NATO troops in Kosovo patrolled the Serb stronghold of north Mitrovica alone on Tuesday after police withdrew following deadly Serb riots.
Kosovo Serb police followed U.N. officers in suspending normal duties in the Serb north of the flashpoint town, under orders from the NATO-led peacekeeping force and U.N. mission still in charge of the newly-independent state.
French, Belgian and Spanish troops in armoured personnel carriers secured the area, and 150 U.S. troops were deployed on the southern, Albanian side of Mitrovica.
The town was still tense having been rocked by the worst violence since Kosovo's ethnic Albanian majority declared independence from Serbia on Feb 17 with Western backing.

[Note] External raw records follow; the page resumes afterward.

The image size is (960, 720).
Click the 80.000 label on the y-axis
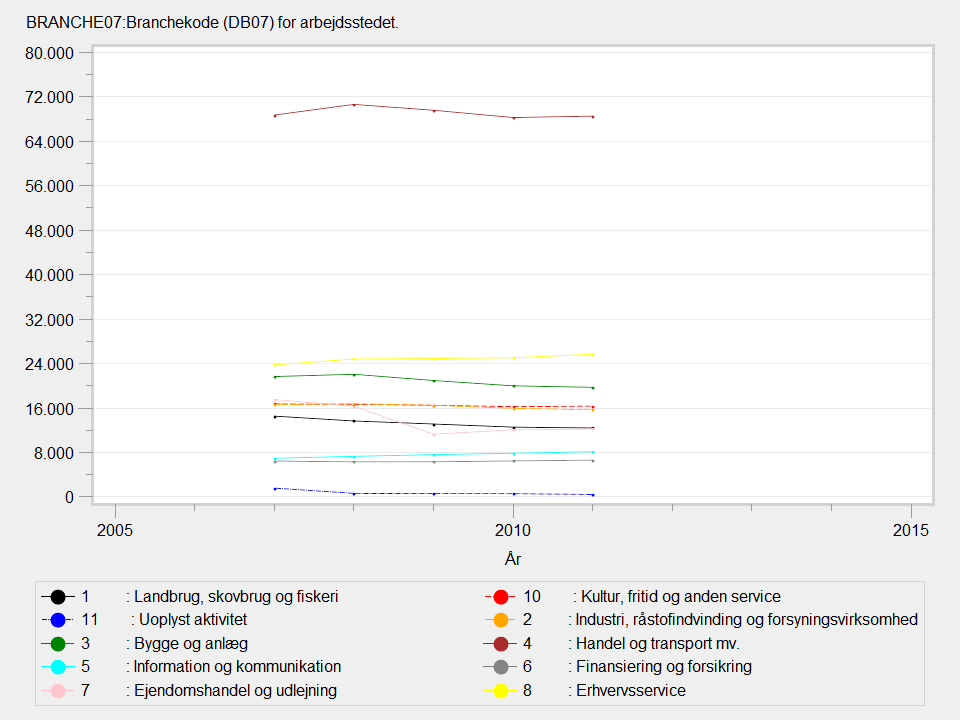50,53
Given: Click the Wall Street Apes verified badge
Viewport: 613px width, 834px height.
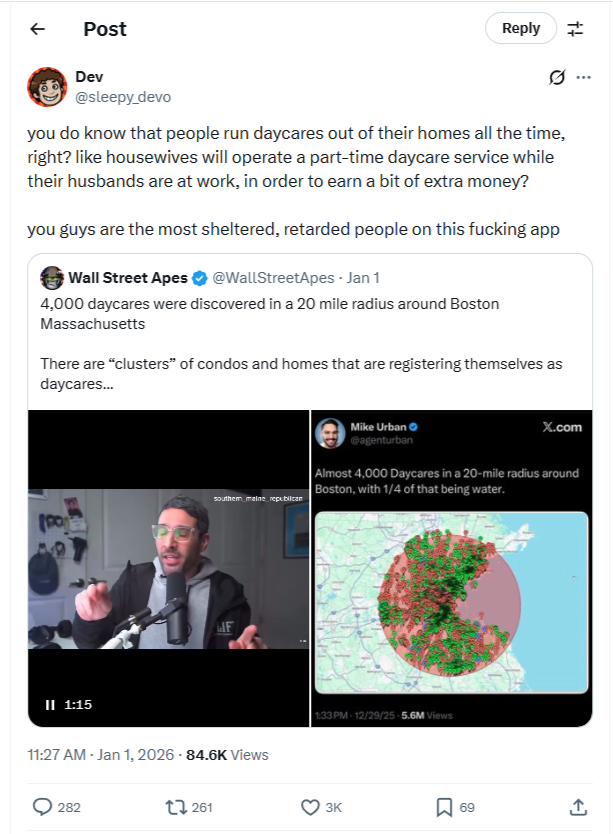Looking at the screenshot, I should click(x=200, y=278).
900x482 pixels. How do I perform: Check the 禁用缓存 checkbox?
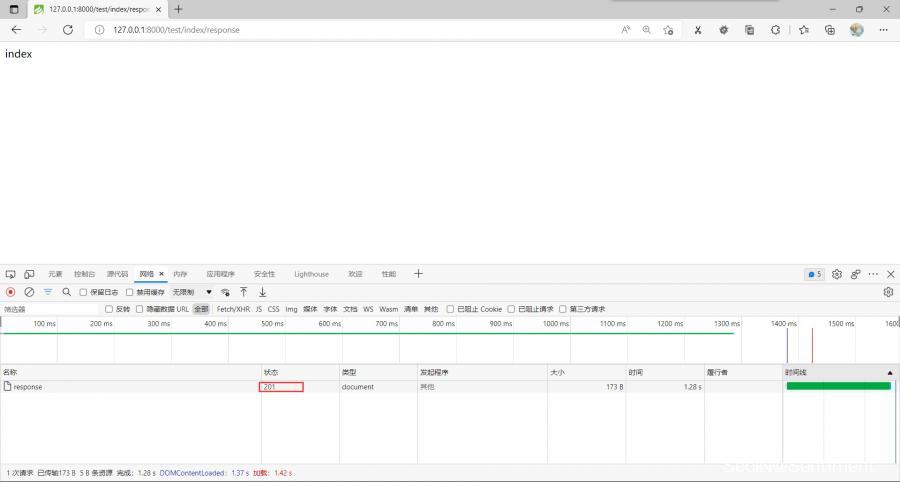130,292
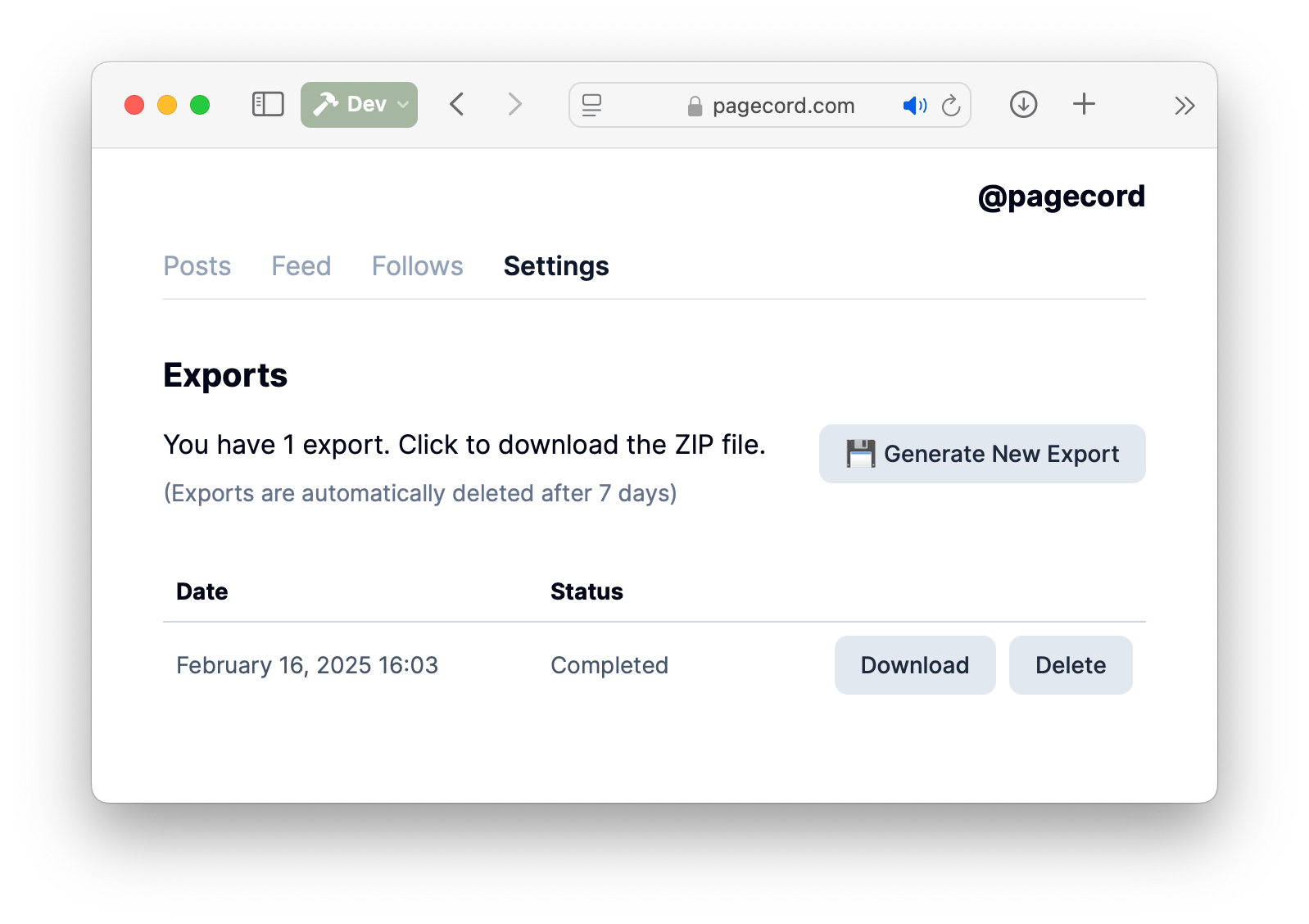Delete the completed export

1070,665
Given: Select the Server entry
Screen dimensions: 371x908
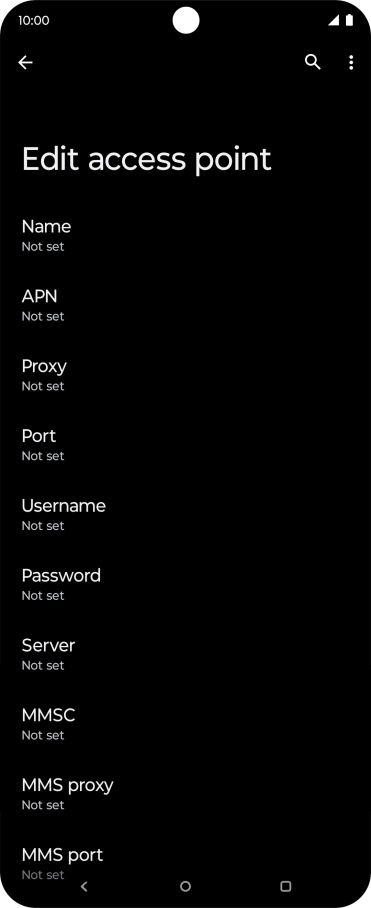Looking at the screenshot, I should pyautogui.click(x=185, y=654).
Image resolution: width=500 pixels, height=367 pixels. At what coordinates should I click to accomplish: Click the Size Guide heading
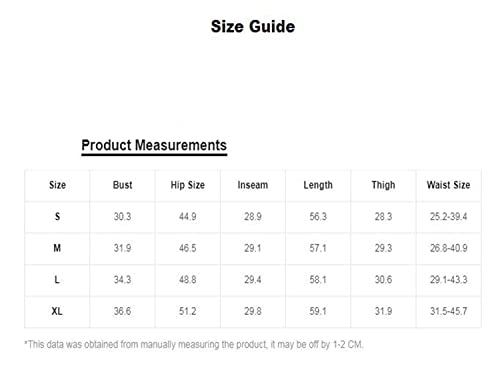coord(253,26)
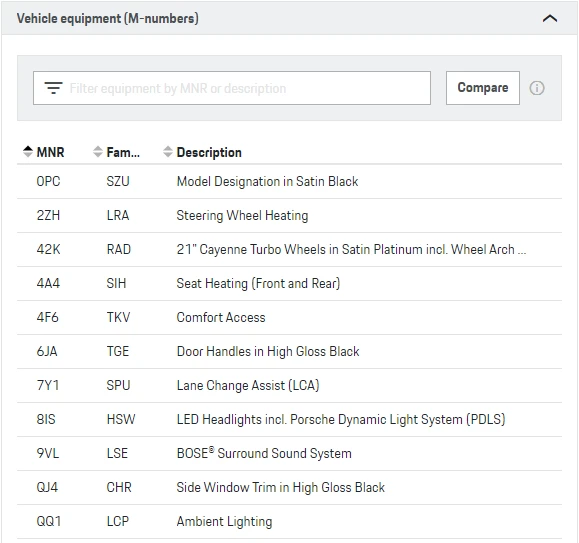Click the Compare button
Image resolution: width=579 pixels, height=543 pixels.
(483, 88)
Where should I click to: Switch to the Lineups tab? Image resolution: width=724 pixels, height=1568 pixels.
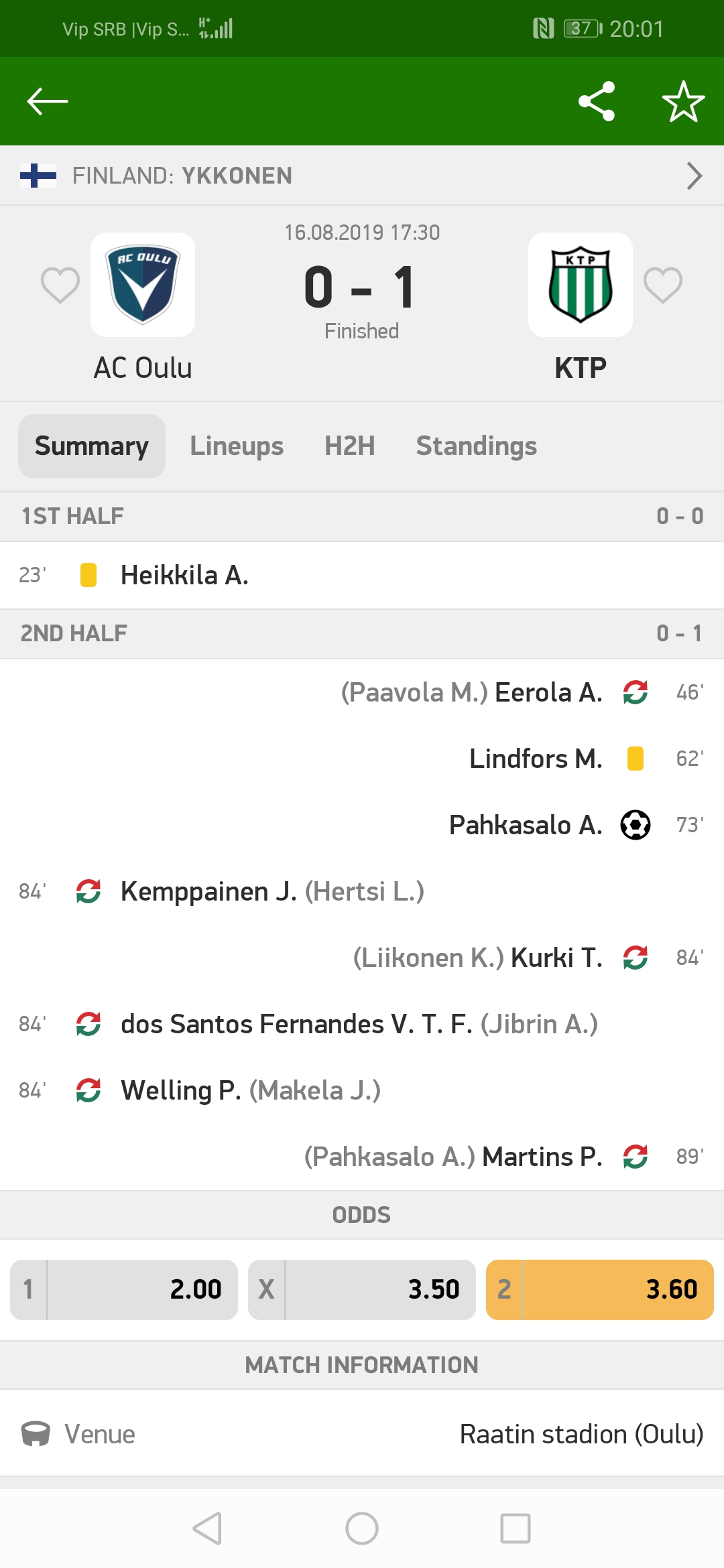[237, 446]
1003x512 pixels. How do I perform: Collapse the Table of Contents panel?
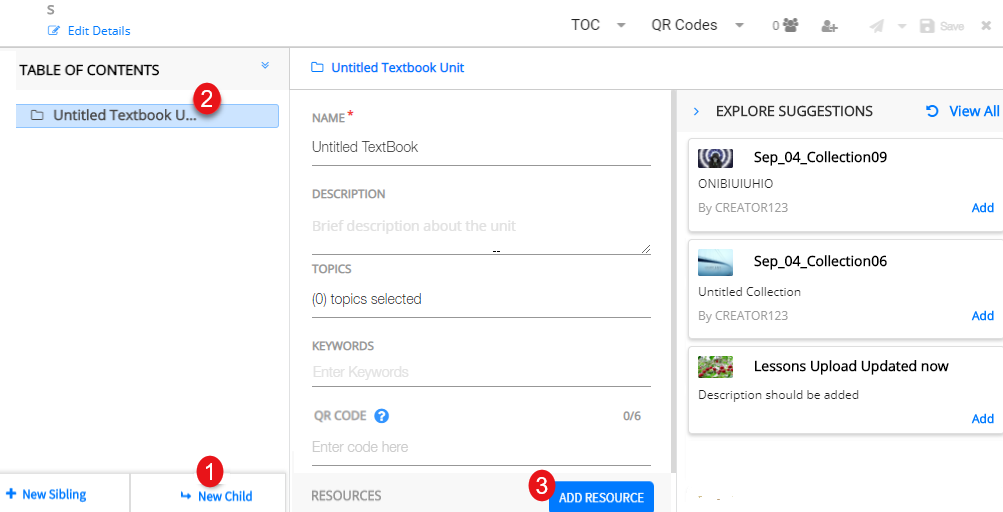[265, 66]
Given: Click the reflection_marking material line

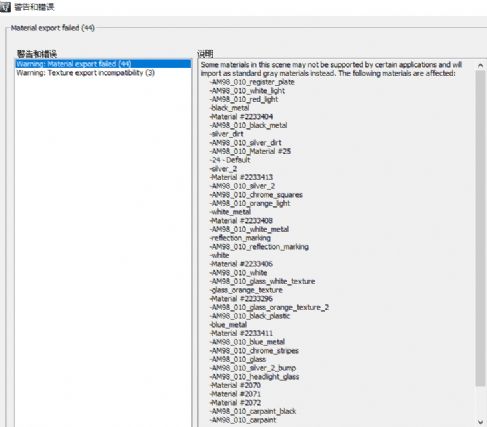Looking at the screenshot, I should (x=240, y=238).
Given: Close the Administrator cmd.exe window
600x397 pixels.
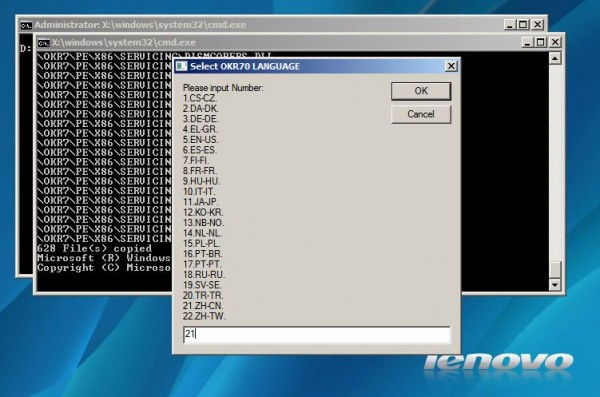Looking at the screenshot, I should tap(538, 25).

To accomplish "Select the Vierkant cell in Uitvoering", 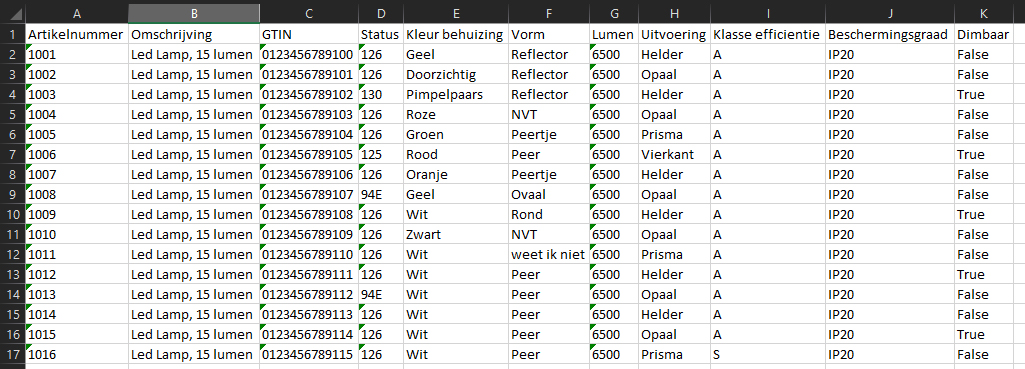I will (675, 154).
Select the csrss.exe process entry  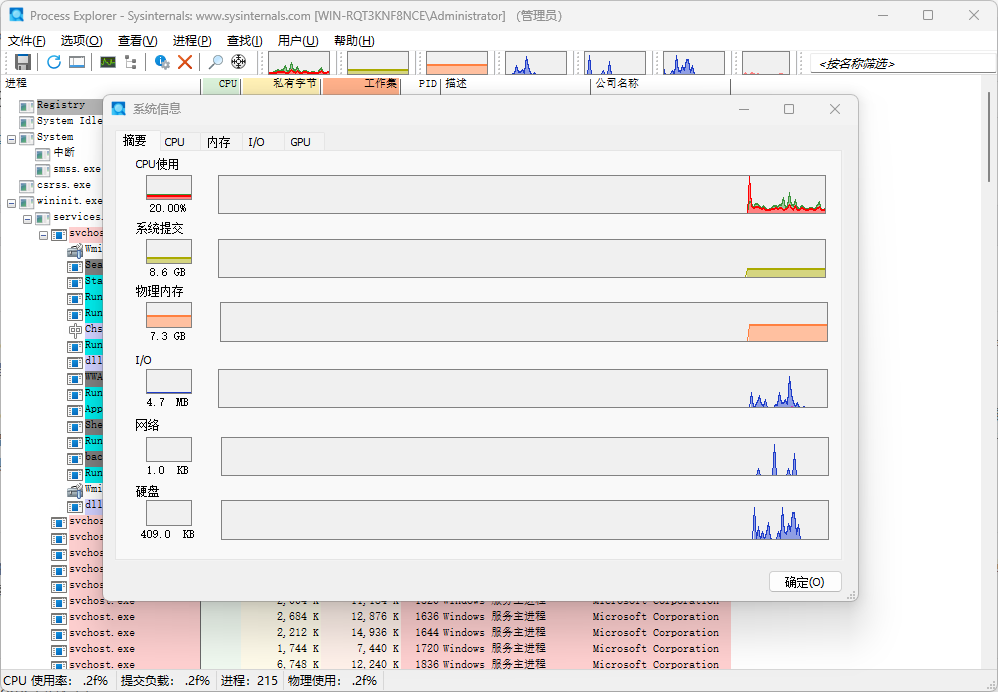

Backed by Russia, Serbia has rejected the secession, and Western officials alleged Belgrade's involvement in the unrest in the Serb-dominated strip of north Kosovo.
A senior U.N. source said the mission was "keeping a close eye" on the growing influence of unofficial Serb security structures in north Mitrovica.
Serb riots involving automatic gunfire and hand grenades on Monday killed one Ukrainian police officer serving with the U.N. and left dozens of U.N. police and NATO soldiers injured. The Ukrainian officer died of shrapnel wounds.
The violence was sparked by a U.N. police operation to retake a U.N. court seized three days earlier by Serbs. U.N. officials said Serbian police personnel were involved.
"Of the 40 or so people occupying the building, some were identified as Serbian Ministry of Interior officers," U.S. diplomat Larry Rossin, the deputy head of the U.N. administration in Kosovo, told a news conference.
The senior U.N. source said the mission had intelligence that Serbs had been planning to seize control of the U.N.-run police station adjacent to the court, in a fresh challenge to U.N. and NATO authority in the region.